Stored records:
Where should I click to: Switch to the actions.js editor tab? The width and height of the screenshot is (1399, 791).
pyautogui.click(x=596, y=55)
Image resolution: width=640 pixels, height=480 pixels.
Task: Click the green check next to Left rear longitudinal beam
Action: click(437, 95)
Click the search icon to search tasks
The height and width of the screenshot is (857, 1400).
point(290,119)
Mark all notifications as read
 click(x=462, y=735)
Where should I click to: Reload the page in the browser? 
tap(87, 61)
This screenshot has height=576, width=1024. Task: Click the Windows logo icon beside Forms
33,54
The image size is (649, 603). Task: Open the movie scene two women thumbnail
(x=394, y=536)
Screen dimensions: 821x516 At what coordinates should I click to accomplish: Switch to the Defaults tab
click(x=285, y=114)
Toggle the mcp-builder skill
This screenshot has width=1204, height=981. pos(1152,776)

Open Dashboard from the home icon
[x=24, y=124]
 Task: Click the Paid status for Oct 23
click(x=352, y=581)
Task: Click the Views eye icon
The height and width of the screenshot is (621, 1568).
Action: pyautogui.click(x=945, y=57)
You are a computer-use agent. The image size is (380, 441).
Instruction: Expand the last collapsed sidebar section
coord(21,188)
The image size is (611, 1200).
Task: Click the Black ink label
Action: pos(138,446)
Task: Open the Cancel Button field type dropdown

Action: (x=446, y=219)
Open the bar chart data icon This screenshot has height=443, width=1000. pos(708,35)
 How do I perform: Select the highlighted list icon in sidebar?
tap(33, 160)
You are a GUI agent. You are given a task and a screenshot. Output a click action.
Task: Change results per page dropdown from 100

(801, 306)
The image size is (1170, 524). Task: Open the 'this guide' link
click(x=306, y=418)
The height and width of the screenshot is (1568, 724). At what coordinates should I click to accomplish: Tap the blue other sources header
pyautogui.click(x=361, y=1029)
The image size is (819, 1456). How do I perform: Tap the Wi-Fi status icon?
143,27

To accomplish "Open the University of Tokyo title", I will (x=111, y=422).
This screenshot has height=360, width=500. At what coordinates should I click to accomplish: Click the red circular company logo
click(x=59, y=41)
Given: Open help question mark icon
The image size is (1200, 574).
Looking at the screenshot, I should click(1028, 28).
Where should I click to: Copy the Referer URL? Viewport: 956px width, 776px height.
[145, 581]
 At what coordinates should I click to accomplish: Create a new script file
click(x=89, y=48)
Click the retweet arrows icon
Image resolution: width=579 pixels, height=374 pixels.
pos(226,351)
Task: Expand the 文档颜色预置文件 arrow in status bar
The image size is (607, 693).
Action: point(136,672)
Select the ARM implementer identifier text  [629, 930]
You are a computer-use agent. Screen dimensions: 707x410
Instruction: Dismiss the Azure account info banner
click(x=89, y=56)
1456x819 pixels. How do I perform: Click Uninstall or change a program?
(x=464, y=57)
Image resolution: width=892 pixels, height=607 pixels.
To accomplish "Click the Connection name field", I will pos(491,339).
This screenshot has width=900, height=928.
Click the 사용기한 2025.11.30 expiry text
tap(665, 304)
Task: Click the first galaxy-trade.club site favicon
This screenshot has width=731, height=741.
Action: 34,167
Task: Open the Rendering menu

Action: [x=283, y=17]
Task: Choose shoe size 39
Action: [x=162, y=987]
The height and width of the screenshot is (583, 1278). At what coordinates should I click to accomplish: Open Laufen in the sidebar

REQUIRED WORK: In the data above, repeat exactly each line from the first through the line that contains "You are a computer-use agent. The", and give nothing else.

OUTPUT FOR THIS EXERCISE:
Where should I click to: Switch to the actions.js editor tab? The width and height of the screenshot is (1399, 791).
pyautogui.click(x=596, y=55)
Image resolution: width=640 pixels, height=480 pixels.
Task: Click the green check next to Left rear longitudinal beam
Action: click(437, 95)
Click the search icon to search tasks
The height and width of the screenshot is (857, 1400).
point(290,119)
Mark all notifications as read
 click(x=462, y=735)
Where should I click to: Reload the page in the browser? 
tap(87, 61)
This screenshot has height=576, width=1024. Task: Click the Windows logo icon beside Forms
33,54
The image size is (649, 603). Task: Open the movie scene two women thumbnail
(x=394, y=536)
Screen dimensions: 821x516 At what coordinates should I click to accomplish: Switch to the Defaults tab
click(x=285, y=114)
Toggle the mcp-builder skill
This screenshot has width=1204, height=981. pos(1152,776)

Open Dashboard from the home icon
[x=24, y=124]
 Task: Click the Paid status for Oct 23
click(x=352, y=581)
Task: Click the Views eye icon
The height and width of the screenshot is (621, 1568).
Action: pyautogui.click(x=945, y=57)
You are a computer-use agent. The image size is (380, 441).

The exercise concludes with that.